24 de abril de 2019
Lo primero que recuerdo de mi relación masoquista con Venezuela son unas manchas de sangre en el suelo de una plaza en Caracas.
Con la imagen de una virgen, unas flores y unas velas, habían improvisado un pequeño altar justo en el lugar donde tres personas habían muerto a tiros el día anterior. Eran los días turbulentos del fallido golpe de Estado contra el presidente Hugo Chávez en 2002.
Desde entonces, nada entre ese país y yo fue normal.
Tras haber sido enviada a Venezuela varias veces a cubrir acontecimientos especiales, incluidas la muerte de Chávez y la elección de Nicolás Maduro en 2013, llegué a ocupar la dirección de la oficina de la AFP en los primeros días de septiembre de 2015, justo cuando la crisis entraba en lo más profundo.

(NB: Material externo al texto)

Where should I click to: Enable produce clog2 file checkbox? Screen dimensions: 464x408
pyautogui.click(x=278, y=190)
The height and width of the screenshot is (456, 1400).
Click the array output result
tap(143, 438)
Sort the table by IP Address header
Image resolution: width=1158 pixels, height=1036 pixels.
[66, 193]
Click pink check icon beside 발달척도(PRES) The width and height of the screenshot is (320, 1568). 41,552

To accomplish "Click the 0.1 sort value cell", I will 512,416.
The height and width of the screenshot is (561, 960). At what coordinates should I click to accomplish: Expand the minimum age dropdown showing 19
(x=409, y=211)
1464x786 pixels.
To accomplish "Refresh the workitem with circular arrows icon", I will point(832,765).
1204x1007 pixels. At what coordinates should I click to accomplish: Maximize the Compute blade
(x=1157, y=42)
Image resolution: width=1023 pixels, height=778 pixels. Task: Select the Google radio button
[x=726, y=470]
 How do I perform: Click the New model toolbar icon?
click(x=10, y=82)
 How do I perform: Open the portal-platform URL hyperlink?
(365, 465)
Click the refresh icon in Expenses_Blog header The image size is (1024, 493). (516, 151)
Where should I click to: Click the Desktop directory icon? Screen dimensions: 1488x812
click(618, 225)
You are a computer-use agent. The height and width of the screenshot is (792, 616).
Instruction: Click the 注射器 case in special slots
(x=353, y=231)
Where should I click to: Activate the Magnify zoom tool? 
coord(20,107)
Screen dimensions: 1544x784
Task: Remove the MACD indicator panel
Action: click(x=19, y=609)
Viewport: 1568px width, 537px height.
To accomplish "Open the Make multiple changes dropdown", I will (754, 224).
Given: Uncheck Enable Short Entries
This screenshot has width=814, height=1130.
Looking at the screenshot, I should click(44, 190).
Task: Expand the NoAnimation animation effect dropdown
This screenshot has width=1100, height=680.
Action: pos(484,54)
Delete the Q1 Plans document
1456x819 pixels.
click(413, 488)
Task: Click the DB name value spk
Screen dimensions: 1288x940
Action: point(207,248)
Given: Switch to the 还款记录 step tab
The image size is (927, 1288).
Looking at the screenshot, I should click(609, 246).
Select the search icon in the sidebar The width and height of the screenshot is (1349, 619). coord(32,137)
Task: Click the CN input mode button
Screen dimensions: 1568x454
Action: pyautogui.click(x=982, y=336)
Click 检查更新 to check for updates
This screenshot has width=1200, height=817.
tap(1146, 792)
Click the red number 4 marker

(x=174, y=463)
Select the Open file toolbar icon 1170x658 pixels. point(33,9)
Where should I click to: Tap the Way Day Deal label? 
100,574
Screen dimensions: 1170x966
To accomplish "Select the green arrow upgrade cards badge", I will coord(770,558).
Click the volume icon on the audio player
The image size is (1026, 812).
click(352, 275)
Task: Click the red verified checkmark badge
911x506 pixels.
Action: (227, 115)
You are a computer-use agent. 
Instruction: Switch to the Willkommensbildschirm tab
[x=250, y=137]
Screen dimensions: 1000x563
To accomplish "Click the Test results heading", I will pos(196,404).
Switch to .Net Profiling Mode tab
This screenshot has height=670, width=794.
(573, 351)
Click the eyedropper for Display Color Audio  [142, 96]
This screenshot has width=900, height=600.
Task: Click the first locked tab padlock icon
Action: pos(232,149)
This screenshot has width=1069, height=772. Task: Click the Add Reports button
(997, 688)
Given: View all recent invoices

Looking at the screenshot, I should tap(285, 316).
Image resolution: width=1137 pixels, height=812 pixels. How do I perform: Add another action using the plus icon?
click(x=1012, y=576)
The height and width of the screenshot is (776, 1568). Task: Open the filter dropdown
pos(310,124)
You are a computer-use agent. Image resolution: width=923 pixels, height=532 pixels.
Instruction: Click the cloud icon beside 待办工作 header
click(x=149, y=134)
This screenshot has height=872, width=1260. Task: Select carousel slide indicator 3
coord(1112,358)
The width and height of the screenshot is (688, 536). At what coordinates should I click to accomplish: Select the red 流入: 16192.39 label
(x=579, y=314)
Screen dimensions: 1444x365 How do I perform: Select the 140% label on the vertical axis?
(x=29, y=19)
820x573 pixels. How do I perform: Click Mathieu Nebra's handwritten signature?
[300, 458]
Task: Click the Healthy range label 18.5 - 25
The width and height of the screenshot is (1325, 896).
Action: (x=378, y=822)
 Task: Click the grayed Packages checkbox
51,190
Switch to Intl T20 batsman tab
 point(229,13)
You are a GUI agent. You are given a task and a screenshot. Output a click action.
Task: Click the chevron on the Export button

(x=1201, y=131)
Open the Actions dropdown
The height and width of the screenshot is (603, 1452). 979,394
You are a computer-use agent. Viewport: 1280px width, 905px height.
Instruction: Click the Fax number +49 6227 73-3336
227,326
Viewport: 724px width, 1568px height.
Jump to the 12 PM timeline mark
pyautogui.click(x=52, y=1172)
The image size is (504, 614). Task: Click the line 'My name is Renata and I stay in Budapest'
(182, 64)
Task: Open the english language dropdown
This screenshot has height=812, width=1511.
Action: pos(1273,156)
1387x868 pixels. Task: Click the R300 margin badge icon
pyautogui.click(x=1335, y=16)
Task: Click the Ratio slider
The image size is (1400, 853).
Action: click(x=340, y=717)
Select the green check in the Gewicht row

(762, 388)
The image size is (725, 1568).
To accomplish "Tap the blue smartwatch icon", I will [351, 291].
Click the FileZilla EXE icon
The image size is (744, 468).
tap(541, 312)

Sin darme tregua de principio a fin, ese país me acaba de despedir en marzo con los peores apagones de su historia.
Fueron tres años y medio; pero aquí los tiempos son otros: un día es una semana; una semana, un mes; un mes, un año; y un año, una década. Los que yo estuve… me parecieron una eternidad.
Venezuela ha sido, sin duda alguna, mi mayor desafío profesional y personal: entenderla, explicarla y, al mismo tiempo, sobrevivirla.